Breton Buckwheat Pancakes Recipe

Breton Buckwheat Pancakes

I only ever seem to make pancakes on Shrove Tuesday and it’s daft. Every year I vow I’ll cook them more often, they’re so delicious. The people of Brittany are far more sensible, they scoff buckwheat galettes all year round. I’m making myself a promise to follow their example.

Buckwheat flour has a wonderfully nutty flavour and because it’s not actually made from any form of wheat - it’s a member of the rhubarb family - it is gluten-free. I’ve used some plain wheat flour in this recipe because it makes the pancakes easier to handle. They can be made entirely from buckwheat, but please be aware they may break if you try to fold them ... you can always layer them instead.

Traditional fillings include ham and cheese and/or wilted spinach topped with an egg and sometimes a small splash of cream. They are also very good with spinach and smoked haddock mixed with a little mornay sauce.

One or two of these pancakes coupled with a salad makes a very good supper. Thin, supple, crispy at the edges with a savoury filling ... yum. Feel free to wash them down with some Breton (or Suffolk) cider.

Breton Buckwheat Pancakes (makes 6-8 pancakes)

Linda Duffin


75g buckwheat flour

30g plain flour

Pinch of salt

1 egg

300 ml milk

50g melted butter

Oil for frying

For the filling:

Sliced ham, torn into large bite-sized pieces

Grated cheese (Emmental or Comte is traditional, Cheddar is fine)

Baby spinach



Put the flour, salt, egg and half the milk in a bowl and whisk. Add the remaining milk and refrigerate for an hour or more.

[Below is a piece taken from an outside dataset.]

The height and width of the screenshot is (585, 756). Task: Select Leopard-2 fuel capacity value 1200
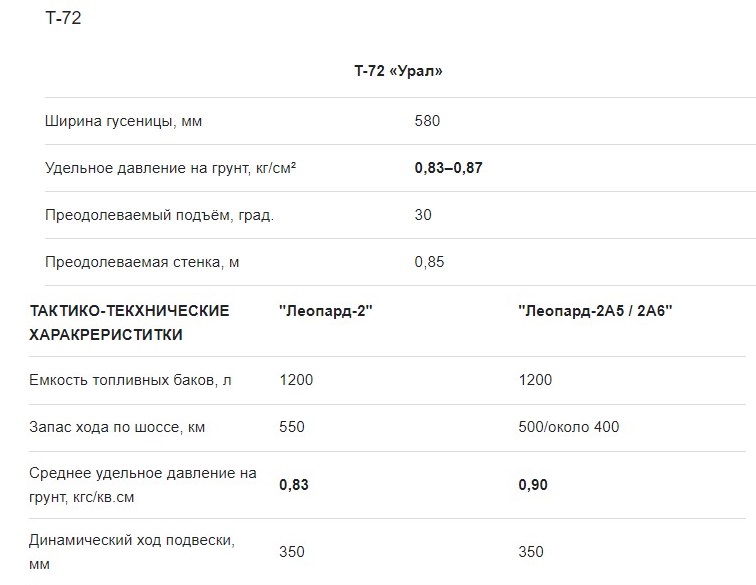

Whisk in the melted butter. Lightly oil a frying pan ... a tip from Breton-born Richard Bertinet is to dip a cut potato into the oil and wipe it across the pan ... then pour in a ladleful of batter and tip and swirl until it thinly coats the base.

Linda Duffin

Cook until it's golden underneath, then turn it over and cook the other side. Keep going until you've used up all the batter. Stack the galettes at the back of the stove to keep warm, covered by a tea towel: they don't stick together like normal pancakes.

To finish, re-heat one at a time in the pan, place a little grated cheese cheese in the centre and scatter round the torn ham and a few baby spinach leaves. Crack in an egg (break it into a tea strainer first if you want to get rid of the watery part of the white) and flip the sides of the pancake towards the middle so you have a square with the centre left open.

Put on a lid and cook for around 3 minutes so the white is beginning to turn opaque on top. Remove the lid to finish cooking the egg so the pancake doesn't go soggy: you're aiming for a set white but a runny yolk. Eat straight away.